= WHAT NEEDS TO BE DONE =
Copy out, without changes, the stretch of the material from the line containing "You are a computer-use" through the end, leaving the pictures out of your answer.

A block of data:
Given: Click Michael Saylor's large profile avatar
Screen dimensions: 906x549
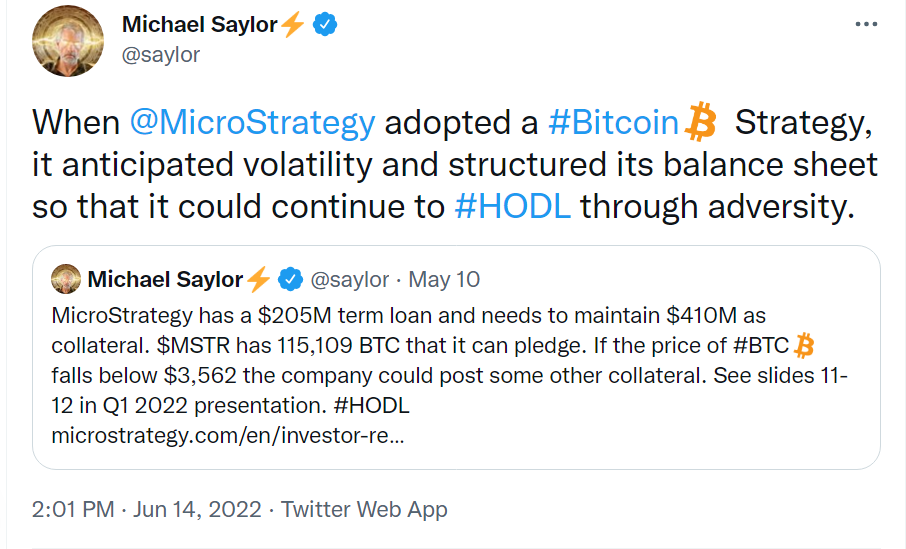Looking at the screenshot, I should pyautogui.click(x=68, y=41).
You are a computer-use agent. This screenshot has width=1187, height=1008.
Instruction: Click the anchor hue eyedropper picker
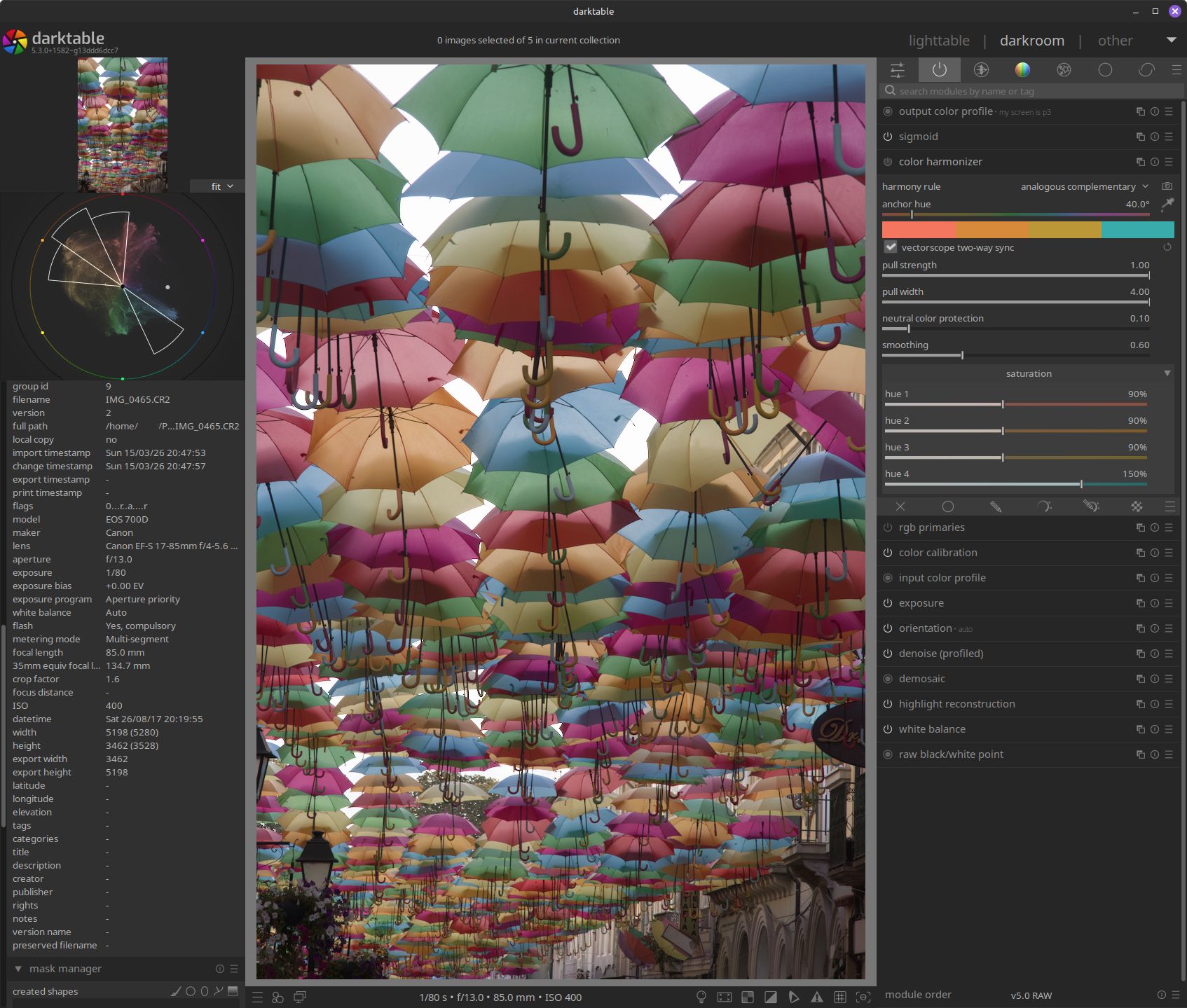click(1167, 205)
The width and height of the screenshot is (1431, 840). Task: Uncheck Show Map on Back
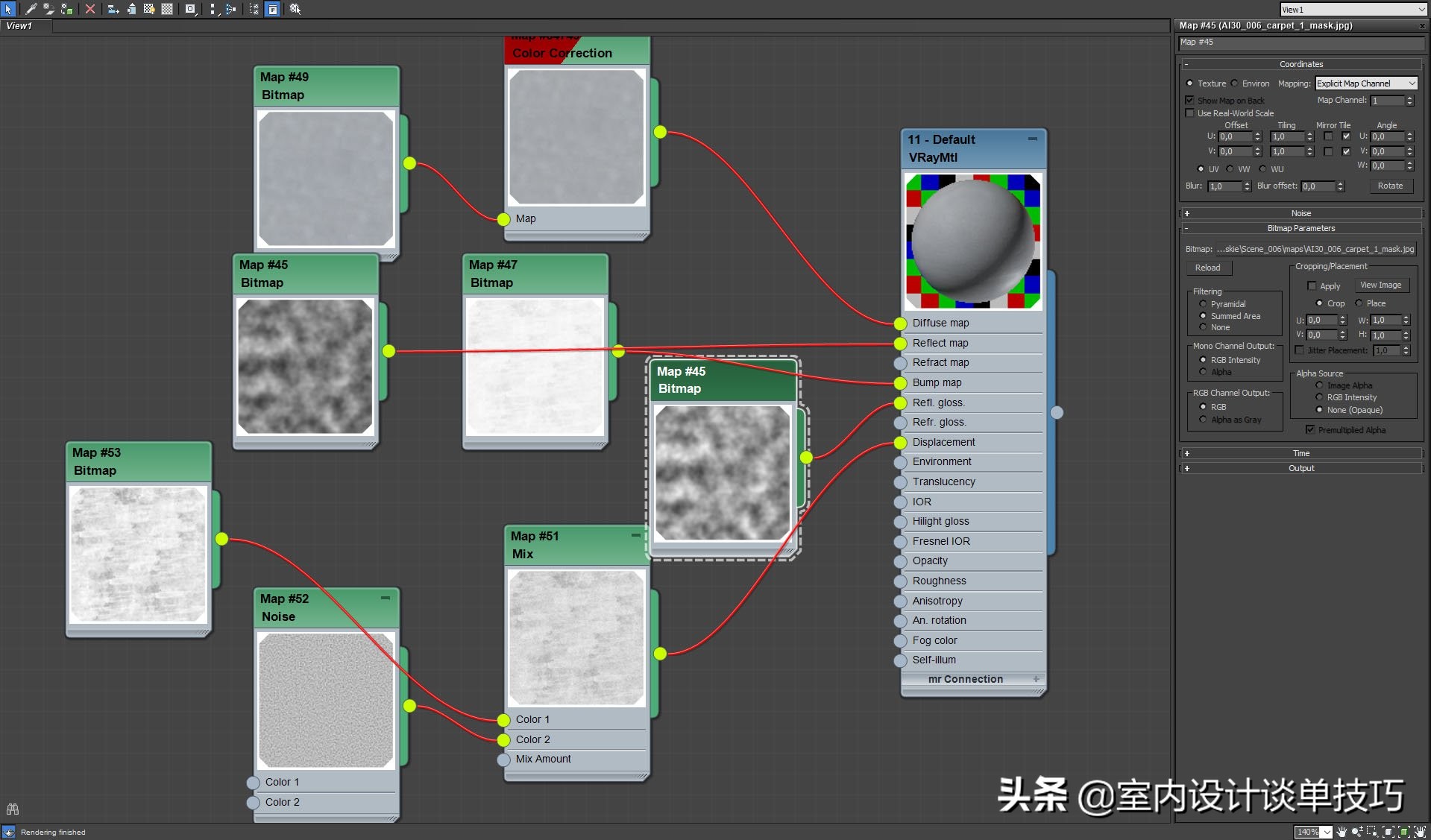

= ANSWER TO THIS PROBLEM =
You are a computer-use agent. This screenshot has width=1187, height=1008.
Instruction: Click the anchor hue eyedropper picker
click(1167, 205)
The width and height of the screenshot is (1431, 840). Task: Uncheck Show Map on Back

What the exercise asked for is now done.